Tolerance induction and reversal of diabetes in mice transplanted with human embryonic stem cell-derived pancreatic endoderm.

Journal: 
Cell Stem Cell
Publication Year: 
2015
Authors: 
Gregory L Szot
Mahesh Yadav
Jiena Lang
Evert Kroon
Justin Kerr
Kuniko Kadoya
Eugene P Brandon
Emmanuel E Baetge
Helene Bour-Jordan
Jeffrey A Bluestone
PubMed link: 
25533131
Funding Grants: 
Public Summary: 
The CIRM Diabetes Disease Team is developing a replacement pancreatic cell therapy for type 1 diabetes that is manufactured from a single human embryonic stem cell line. As such, this cell therapy represents an allogeneic implant in recipients with diabetes, which if left unprotected would be rejected by the recipient's immune system. The Team is developing a macroencapsulation approach to protect the implanted cells from the recipient's immune system, but other approaches may be valuable to pursue as well. In this report, the Team demonstrates in animal models that the replacement pancreatic cells can be protected from the immune system by treating the recipient's immune system with specifically targeted molecules, known as co-stimulatory blockade.
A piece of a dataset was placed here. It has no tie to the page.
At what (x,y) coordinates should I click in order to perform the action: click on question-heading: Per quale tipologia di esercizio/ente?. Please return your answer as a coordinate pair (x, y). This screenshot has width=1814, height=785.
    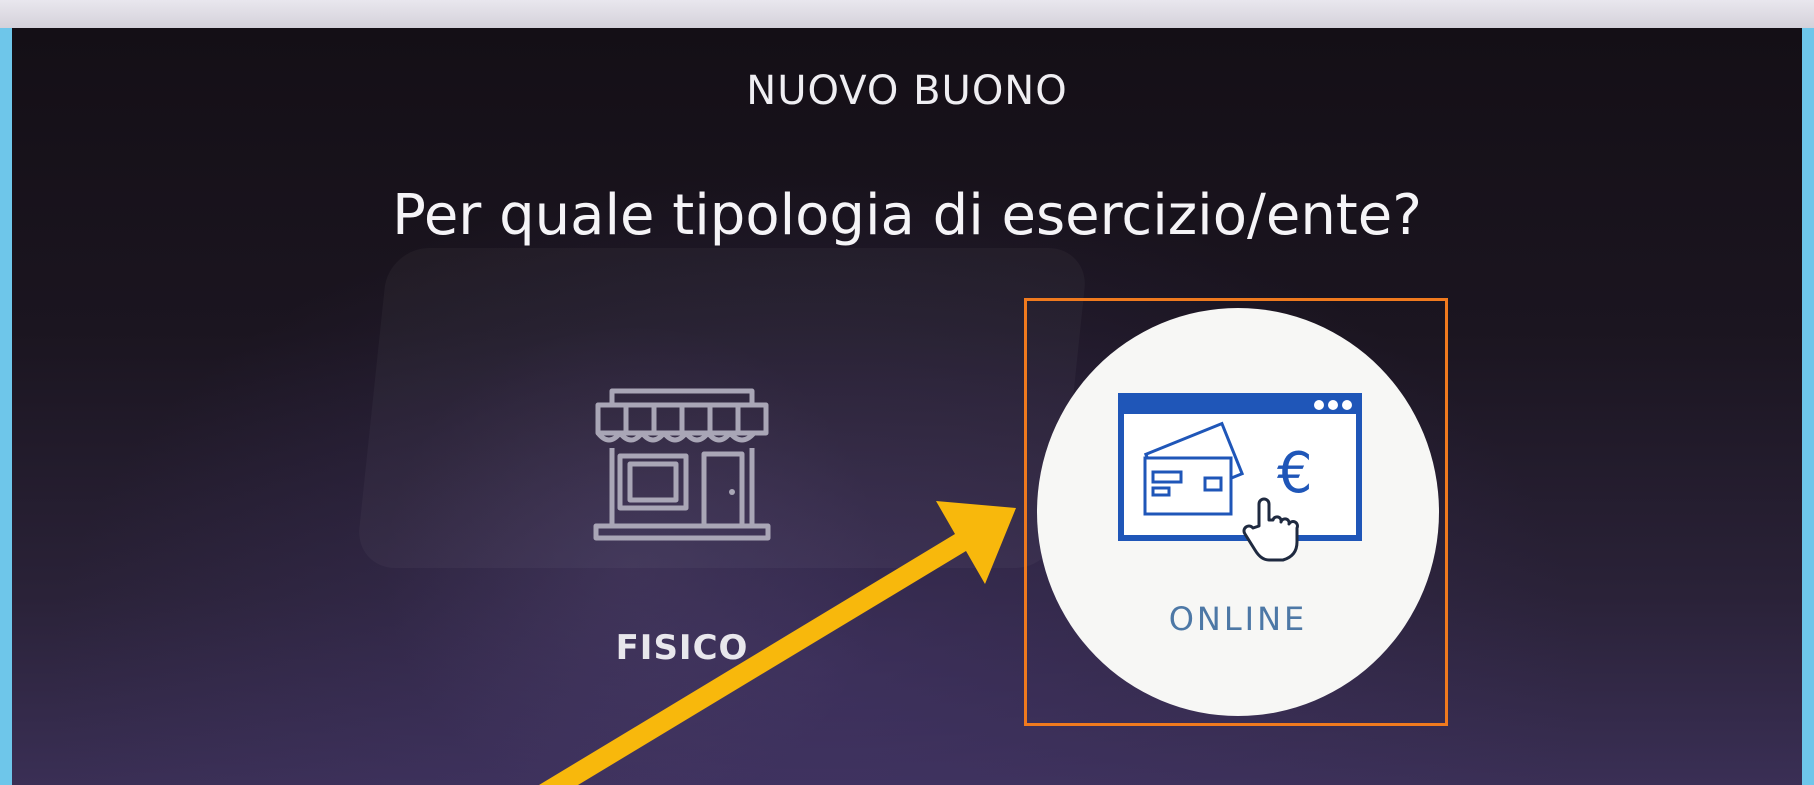
    Looking at the image, I should click on (907, 216).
Because this approach has the precision to make the recipient immune system specifically tolerant to the implanted cells, and not generally immunosuppressed as commonly used pharmacological approaches do, it holds the promise of allowing for cellular replacement and transplant technologies without the well known undesirable side effects of immunosuppression.
Scientific Abstract: 
Type 1 diabetes (T1D) is an autoimmune disease caused by T cell-mediated destruction of insulin-producing beta cells in the islets of Langerhans. In most cases, reversal of disease would require strategies combining islet cell replacement with immunotherapy that are currently available only for the most severely affected patients. Here, we demonstrate that immunotherapies that target T cell costimulatory pathways block the rejection of xenogeneic human embryonic-stem-cell-derived pancreatic endoderm (hESC-PE) in mice. The therapy allowed for long-term development of hESC-PE into islet-like structures capable of producing human insulin and maintaining normoglycemia. Moreover, short-term costimulation blockade led to robust immune tolerance that could be transferred independently of regulatory T cells. Importantly, costimulation blockade prevented the rejection of allogeneic hESC-PE by human PBMCs in a humanized model in vivo. These results support the clinical development of hESC-derived therapy, combined with tolerogenic treatments, as a sustainable alternative strategy for patients with T1D.